Sue Fagalde Lick’s book, Dining Al Fresco with My Dog, is the most distinctive collection of poems confronting the realities of widowhood that I have ever read. Time and time again these poems stun me with unexpected narratives, wrestle me wide-eyed with their frankness and wry humor, and enchant me with their bold take on seeming accidents of fate, encounter, and possibility. There is a woman across the street with whom the narrator exchanges the day’s litany (“Smoke Signals”). There is the neighbor advising her about her car (“Driveway Friend”). There is a visitor at a local eatery, looking very much like the poet herself (“Tuesday Lunch at Georgie’s”). There is a homeless woman requesting a ride (“Is Anyone Driving to Seal Rock?”).

A musician as well as poet, Lick infuses these poems with her acute listening ear, arranging stanzas as if transposing a musical score to a new key. She trusts her voice: I want to go where the trail leads (“Adventures Await”). The husband in these poems is never far off. The poet permits herself a range of emotion on his behalf, including annoyance that he has left her to handle both mundane and taxing tasks once in his domain (“Your Widow Reporting In”). Longing is there, along with the necessities of living solo in a small rural community. But so is joy. In “A Moment,” Lick captures the release of becoming one with nature:

lying here under yellow-green leaves backlit
against the cloudless sky, warm dog at my fingertips,
I feel light as the alder tree,
rooted here for eternity.

Her unabashed love of dogs is the focus of “Reunion,” but throughout the text the dog nudges us for attention. She is the poet’s steady companion in “Beach Run,” where Ocean, pewter yesterday, aquamarine today, changes with the tides.

Lick also makes room in this collection to honor her lineage, closing the book with the evocative “Poppies,” concluding I write the story that ends with me,/the last poppy, wide open to the sun,/ blackberry crumble almost done.

Part of the charm of this work is its unapologetic entrée into rural culture. Where is downtown, my mother used to ask / of my patch of ground in the woods (“South Beach, Oregon”). The reader can visit, take in Newport’s bridges and tourists, its places to both escape and celebrate routine. Back home, the poet dons her husband’s coveralls, claiming I’m protected from sun, spiders and dirt (“They Fit Like a Hug”).
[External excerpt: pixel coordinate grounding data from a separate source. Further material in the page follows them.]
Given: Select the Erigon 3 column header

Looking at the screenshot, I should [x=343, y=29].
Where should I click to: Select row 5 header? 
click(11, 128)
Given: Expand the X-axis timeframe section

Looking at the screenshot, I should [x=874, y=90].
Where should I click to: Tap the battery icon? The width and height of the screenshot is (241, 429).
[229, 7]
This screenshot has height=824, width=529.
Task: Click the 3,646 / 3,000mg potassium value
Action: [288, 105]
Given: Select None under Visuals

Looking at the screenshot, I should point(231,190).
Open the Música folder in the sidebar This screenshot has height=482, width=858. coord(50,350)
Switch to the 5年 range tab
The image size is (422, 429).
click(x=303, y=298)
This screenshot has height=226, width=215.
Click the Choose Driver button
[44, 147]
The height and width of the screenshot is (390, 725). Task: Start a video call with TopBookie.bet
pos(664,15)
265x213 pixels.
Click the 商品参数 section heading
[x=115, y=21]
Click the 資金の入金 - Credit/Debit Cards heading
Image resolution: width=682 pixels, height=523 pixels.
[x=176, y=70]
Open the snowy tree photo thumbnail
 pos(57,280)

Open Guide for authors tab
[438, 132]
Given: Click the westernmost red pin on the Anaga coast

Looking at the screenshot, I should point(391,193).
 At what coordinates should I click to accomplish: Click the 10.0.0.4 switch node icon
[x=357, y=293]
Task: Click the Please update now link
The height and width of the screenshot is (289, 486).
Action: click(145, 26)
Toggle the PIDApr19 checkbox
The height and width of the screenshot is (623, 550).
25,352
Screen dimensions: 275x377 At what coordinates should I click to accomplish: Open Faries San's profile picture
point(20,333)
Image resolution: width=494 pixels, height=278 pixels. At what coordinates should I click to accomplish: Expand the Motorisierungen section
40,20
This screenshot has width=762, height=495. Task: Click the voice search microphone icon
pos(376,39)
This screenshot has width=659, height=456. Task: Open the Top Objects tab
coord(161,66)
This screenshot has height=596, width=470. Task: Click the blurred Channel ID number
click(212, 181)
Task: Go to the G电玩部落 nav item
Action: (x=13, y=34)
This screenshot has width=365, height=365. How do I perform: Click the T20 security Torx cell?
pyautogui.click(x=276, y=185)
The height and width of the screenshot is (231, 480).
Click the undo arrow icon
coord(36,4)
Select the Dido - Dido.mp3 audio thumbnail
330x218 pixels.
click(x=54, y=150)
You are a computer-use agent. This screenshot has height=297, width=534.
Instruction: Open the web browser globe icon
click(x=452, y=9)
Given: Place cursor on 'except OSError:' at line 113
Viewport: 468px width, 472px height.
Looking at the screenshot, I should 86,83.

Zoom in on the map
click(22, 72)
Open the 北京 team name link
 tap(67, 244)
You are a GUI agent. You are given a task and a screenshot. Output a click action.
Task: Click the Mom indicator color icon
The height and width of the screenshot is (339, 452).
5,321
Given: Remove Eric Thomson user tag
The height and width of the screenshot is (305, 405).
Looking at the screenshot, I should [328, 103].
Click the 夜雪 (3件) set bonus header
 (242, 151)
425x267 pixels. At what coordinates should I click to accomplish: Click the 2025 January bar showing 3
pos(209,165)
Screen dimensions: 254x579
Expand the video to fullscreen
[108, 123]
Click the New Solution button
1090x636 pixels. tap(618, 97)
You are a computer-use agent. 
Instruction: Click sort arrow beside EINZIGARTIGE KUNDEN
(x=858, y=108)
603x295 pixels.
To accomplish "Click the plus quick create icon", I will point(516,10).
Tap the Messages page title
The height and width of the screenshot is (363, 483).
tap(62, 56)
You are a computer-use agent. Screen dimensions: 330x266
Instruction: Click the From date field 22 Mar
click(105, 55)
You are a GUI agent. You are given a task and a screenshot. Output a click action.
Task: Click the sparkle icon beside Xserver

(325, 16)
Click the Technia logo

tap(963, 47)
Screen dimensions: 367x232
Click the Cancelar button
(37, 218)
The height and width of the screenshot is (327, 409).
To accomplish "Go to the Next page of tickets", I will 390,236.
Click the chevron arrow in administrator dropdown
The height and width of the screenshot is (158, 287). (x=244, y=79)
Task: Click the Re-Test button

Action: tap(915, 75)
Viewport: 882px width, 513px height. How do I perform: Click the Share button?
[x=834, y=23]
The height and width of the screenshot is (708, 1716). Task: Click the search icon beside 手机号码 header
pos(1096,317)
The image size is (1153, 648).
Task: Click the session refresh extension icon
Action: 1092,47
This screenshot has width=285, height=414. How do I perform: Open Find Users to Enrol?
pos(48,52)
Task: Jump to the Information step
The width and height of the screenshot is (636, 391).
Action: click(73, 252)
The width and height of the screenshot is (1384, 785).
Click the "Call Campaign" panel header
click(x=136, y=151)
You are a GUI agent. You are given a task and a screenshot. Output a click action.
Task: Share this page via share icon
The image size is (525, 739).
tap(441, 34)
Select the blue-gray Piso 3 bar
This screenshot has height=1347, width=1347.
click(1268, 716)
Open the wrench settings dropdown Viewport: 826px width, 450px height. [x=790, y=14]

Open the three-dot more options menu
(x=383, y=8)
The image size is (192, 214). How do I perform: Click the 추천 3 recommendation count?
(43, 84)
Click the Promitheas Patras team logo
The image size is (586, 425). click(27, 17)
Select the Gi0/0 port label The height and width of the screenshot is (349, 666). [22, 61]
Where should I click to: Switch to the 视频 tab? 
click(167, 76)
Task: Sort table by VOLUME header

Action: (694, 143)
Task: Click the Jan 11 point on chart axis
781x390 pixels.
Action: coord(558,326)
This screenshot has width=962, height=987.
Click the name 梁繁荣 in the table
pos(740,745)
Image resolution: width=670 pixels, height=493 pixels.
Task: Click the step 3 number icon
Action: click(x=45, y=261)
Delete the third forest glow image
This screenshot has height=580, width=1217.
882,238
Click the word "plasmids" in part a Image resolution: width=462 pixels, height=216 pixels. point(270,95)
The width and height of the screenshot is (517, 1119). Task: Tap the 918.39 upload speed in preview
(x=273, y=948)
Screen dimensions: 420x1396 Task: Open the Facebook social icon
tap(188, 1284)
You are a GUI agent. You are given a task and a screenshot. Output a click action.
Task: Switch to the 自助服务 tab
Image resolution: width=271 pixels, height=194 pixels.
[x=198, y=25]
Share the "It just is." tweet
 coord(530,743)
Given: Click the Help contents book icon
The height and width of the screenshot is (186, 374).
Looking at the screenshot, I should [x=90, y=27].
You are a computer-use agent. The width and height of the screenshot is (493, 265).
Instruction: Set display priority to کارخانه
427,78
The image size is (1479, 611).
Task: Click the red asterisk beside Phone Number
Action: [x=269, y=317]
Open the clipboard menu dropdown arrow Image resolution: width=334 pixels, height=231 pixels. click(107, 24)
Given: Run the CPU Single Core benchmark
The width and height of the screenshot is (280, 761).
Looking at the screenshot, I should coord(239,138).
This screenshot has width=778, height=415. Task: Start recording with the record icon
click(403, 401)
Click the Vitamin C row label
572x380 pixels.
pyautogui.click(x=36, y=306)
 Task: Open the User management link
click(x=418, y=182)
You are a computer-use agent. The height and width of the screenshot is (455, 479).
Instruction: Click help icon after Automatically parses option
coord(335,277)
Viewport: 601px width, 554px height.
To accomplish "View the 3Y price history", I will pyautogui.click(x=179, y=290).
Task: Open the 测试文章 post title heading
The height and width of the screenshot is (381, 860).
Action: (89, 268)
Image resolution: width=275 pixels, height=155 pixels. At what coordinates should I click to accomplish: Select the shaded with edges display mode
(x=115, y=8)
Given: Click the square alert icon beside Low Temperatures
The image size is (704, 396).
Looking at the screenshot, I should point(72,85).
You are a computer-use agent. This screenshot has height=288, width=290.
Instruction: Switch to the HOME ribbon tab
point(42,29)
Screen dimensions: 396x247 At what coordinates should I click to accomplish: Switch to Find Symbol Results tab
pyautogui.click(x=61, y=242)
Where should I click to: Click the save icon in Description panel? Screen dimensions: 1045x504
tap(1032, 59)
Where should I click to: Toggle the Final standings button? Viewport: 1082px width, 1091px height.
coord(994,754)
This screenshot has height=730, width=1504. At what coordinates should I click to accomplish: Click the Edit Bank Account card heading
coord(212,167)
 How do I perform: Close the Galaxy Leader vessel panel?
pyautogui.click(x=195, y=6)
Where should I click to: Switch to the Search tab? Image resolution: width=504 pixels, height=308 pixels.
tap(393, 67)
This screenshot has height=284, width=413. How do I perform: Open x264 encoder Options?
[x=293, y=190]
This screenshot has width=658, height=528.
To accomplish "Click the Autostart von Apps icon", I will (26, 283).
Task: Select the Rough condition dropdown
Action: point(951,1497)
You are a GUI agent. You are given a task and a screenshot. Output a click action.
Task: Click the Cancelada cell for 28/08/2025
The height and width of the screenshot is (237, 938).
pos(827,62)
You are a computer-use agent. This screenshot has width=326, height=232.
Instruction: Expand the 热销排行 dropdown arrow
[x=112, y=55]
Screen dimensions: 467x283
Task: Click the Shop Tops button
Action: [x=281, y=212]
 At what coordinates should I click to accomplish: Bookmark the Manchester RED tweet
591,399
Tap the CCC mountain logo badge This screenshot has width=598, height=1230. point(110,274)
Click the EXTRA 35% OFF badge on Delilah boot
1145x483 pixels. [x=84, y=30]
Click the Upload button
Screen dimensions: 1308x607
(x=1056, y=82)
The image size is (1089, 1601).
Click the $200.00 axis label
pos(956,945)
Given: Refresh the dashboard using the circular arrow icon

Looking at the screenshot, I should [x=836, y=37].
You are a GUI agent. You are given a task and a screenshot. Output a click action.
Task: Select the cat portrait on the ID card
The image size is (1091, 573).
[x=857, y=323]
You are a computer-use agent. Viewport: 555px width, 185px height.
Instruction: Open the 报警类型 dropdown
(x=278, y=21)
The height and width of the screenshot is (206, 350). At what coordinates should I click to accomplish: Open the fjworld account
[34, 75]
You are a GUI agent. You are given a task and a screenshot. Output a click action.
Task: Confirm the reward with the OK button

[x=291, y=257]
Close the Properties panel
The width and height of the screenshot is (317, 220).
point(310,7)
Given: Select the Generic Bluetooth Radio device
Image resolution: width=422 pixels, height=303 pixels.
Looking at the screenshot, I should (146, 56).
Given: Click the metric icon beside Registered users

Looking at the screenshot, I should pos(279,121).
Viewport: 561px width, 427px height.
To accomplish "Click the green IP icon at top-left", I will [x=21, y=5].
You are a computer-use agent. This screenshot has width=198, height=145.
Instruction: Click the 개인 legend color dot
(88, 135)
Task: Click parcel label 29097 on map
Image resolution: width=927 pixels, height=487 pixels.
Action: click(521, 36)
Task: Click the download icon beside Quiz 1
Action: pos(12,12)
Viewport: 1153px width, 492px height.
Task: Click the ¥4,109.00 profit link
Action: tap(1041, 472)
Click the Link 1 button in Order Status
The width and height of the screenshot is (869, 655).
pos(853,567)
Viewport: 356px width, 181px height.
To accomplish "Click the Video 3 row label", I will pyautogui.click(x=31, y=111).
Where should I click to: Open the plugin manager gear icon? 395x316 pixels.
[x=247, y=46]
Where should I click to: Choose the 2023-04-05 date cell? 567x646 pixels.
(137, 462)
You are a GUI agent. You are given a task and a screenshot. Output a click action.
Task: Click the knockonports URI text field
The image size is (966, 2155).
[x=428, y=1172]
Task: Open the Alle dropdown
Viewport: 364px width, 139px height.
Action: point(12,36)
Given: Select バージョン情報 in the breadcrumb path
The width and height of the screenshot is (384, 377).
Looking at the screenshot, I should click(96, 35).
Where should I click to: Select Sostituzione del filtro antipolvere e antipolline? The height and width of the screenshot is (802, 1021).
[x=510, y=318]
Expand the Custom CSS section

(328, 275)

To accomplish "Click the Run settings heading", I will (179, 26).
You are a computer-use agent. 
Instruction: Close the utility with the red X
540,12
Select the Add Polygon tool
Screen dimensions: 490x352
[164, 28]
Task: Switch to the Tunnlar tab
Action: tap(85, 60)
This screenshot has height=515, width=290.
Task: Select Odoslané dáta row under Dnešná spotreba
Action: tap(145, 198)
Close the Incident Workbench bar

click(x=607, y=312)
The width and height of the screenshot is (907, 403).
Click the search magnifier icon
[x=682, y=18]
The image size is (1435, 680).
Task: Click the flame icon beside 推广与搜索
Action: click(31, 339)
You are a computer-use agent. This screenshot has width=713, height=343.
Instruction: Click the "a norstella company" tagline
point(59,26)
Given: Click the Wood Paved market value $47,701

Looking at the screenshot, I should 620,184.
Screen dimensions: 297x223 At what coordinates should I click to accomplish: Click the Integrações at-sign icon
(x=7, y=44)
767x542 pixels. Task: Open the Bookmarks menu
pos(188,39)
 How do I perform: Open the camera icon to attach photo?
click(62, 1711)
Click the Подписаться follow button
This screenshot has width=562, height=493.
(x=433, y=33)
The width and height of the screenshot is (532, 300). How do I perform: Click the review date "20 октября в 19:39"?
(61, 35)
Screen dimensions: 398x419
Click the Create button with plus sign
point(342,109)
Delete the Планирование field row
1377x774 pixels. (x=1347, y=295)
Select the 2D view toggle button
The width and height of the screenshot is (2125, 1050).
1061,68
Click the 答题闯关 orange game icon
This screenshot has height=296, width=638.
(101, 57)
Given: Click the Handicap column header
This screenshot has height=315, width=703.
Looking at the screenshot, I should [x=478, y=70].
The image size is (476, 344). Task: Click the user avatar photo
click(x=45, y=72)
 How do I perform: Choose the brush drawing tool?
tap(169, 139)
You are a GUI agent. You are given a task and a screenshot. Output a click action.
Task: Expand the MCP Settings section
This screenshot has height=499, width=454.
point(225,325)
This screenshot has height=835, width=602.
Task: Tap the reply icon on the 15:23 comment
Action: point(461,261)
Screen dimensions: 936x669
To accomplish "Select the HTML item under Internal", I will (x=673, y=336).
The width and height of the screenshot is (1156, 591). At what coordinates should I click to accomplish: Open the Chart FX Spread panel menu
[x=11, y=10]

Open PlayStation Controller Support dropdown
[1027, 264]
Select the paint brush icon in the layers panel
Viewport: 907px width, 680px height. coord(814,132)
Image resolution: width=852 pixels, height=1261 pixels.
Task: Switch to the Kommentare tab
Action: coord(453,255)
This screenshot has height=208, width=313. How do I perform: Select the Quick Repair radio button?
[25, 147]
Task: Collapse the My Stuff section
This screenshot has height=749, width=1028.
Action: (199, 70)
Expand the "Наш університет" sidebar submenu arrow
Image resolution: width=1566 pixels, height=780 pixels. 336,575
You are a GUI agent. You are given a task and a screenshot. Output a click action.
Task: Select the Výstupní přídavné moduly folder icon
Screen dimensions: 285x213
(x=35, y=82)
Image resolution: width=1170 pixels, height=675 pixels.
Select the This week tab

Lick uses a range of perspectives to assist us in exploring her themes. She talks back directly to the wind in “Bully Wind.”  She recounts her solitary life in the third person in “Surveillance Report,” closing with End of shift report:/ Eats three times a day,/ keeps warm, still alive. She risks nudity in both the opening and closing poems of the first section (“Midnight Hot Tub”; “Spider Takes a Bubble Bath.”) She challenges winter in “Daring Winter,” leaving no doubt who will win the battle of the elements:

Just try to kill me. Go ahead,
Wrap your fingers around my throat. 

Squeeze. Feel your power melt away
For I am fire hot inside.

Indeed! This is a sizzling work of solitude insistently engaging a sometimes reluctant world.

Reviewer Bio:

Carol Barrett, Ph.D., began writing poetry to support the widowed women she was counseling. She has published three volumes of poetry, most recently Reading Wind, which was the third-place winner in the 2024 Poetry Box chapbook competition. Her first full-length collection, Calling in the Bones, won the Richard Snyder Prize from Ashland Poetry Press. An NEA Fellow in Poetry, Carol has also published creative nonfiction, Pansies, a finalist for the Oregon Book Awards. She has lived in nine states and in England, and is currently at home in Bend, Oregon.